15 Temmuz darbe girişimi yüce Allah’ın inayetiyle geri
püskürtüldü, 241 şehit, bini aşkın yaralı ve esir alınmış
generaller... Olsun bu ülke düşmanın pençesinden kurtuldu ya,
sen ona bak. Üstelik onurlu bir milli bayram bize bahşedildi. Öyle
bir Kahramanlık destanı ki 30 Ağustos Zafer Bayramı'nı
kıskandıracak bir milli bayram, bu bayramın kahramanları
kahramanlar ilelebet hayırla yad edilecekler.
Yüce Allah önce Cumhurbaşkanımız Recep Tayyip Erdoğan’ın
kalbinden korkuyu aldı, vatandaşa seslenerek halkı sokaklara davet
etti. Ölümüne sokağa dökülen halk akıl almaz bir tarzda vatanını
müdafaa etti, hainler neye uğradıklarını şaşırdılar.

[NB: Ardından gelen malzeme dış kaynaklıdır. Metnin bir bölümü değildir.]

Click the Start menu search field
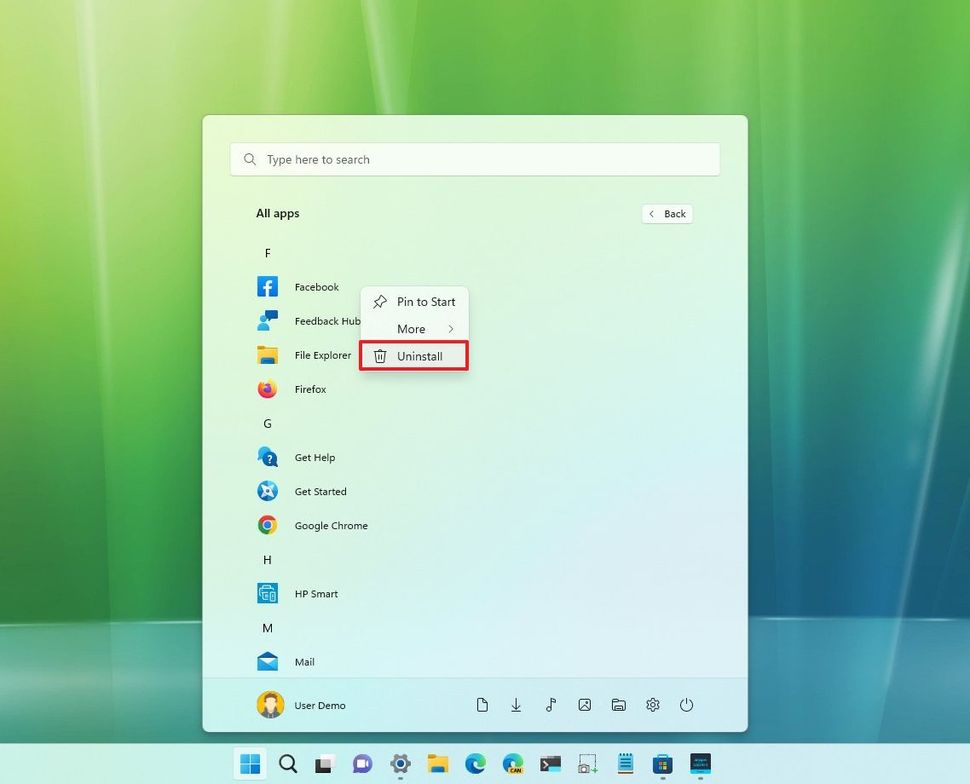970x784 pixels. pos(475,159)
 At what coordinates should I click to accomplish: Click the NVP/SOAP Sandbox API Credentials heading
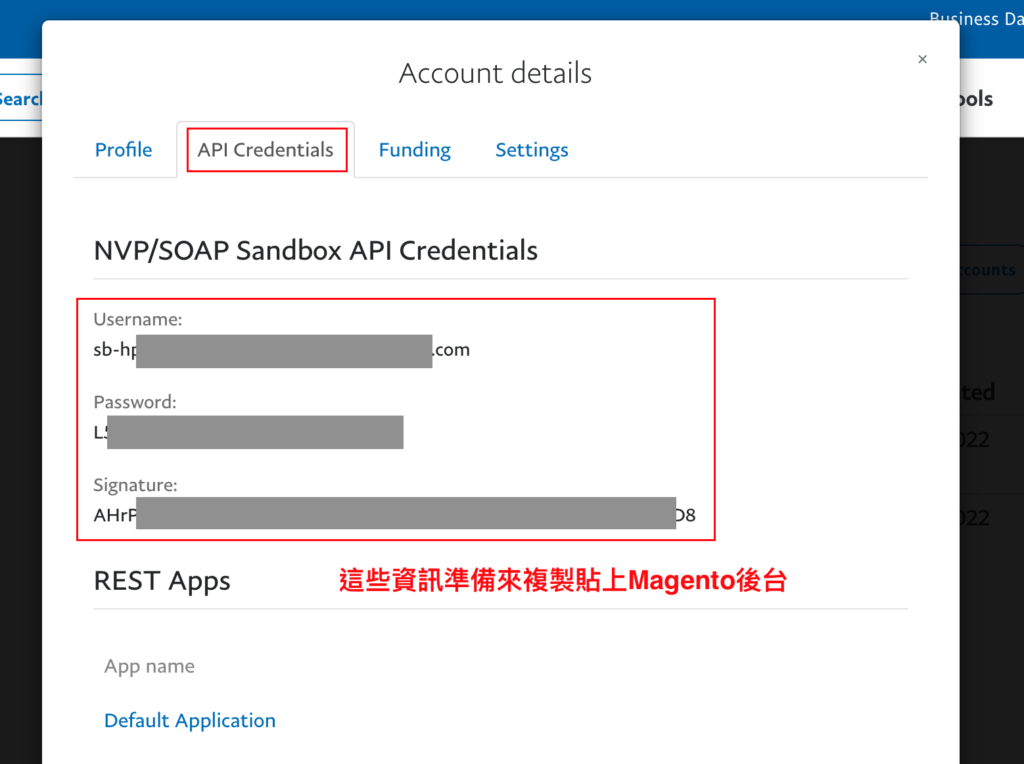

Kimi babayiğitler Ömer Halisdemirler gibi hain komutanlarının
alnına kurşun dayadı, kimi birlikler komutanın verdiği ateş emrine
uymadı, kimi vatandaş tankların altına yattı, kimi askerlerin
ellerinden silah düştü ve halkın tarafına geçtiler. Tabi ki Birinci
Ordu komutanı Ümit Dündar’ın “Bu bir korsan darbe
girişimidir” demesi de Anadolu insanına müthiş bir umut ve
moral oldu.
15 Temmuz gecesinin motivasyon kaynağına gelince; Sala, Ezan,
Tekbir, Vatan ve Bayrak oldu.
Sokaklara dökülen vatandaş da bu değerlere bağlı olan ya da bu
değerlere saygı duyan kimselerdi. Bundan sonra artık kimse bu
memlekete bu değerleri sahiplenen kimselere “gerici,
mürteci” diyemeyecek, bu bile bu memleket için tek başına
yeterli bir kazanımdır bence. Çünkü böyle basit kavramlar üzerinde
kirli politika yapanlar oluyordu.
Bir ankete göre sokağa çıkan vatandaştan ilk soruda,
%62 Dinim ve vatanım için,
%15 Recep Tayyip Erdoğan için,
%10 Demokratik düzen için,
Diğerleri de askerleri sevmediğim için sokağa çıktığını
söylüyorlar, tabi sonraki sorular birbirini tamamlıyor. Ayrıca
birinci ve ikincinin toplamı %77’ye tekabul ediyor. Anadolu
insanının durumu bu, beğenirsiniz beğenmezsiniz. Ancak bu
ülke tüm vatandaşlarındır, düşüncesi ne olursa olsun her vatandaş
özgür bir şekilde, huzur içinde yaşama hakkına sahiptir.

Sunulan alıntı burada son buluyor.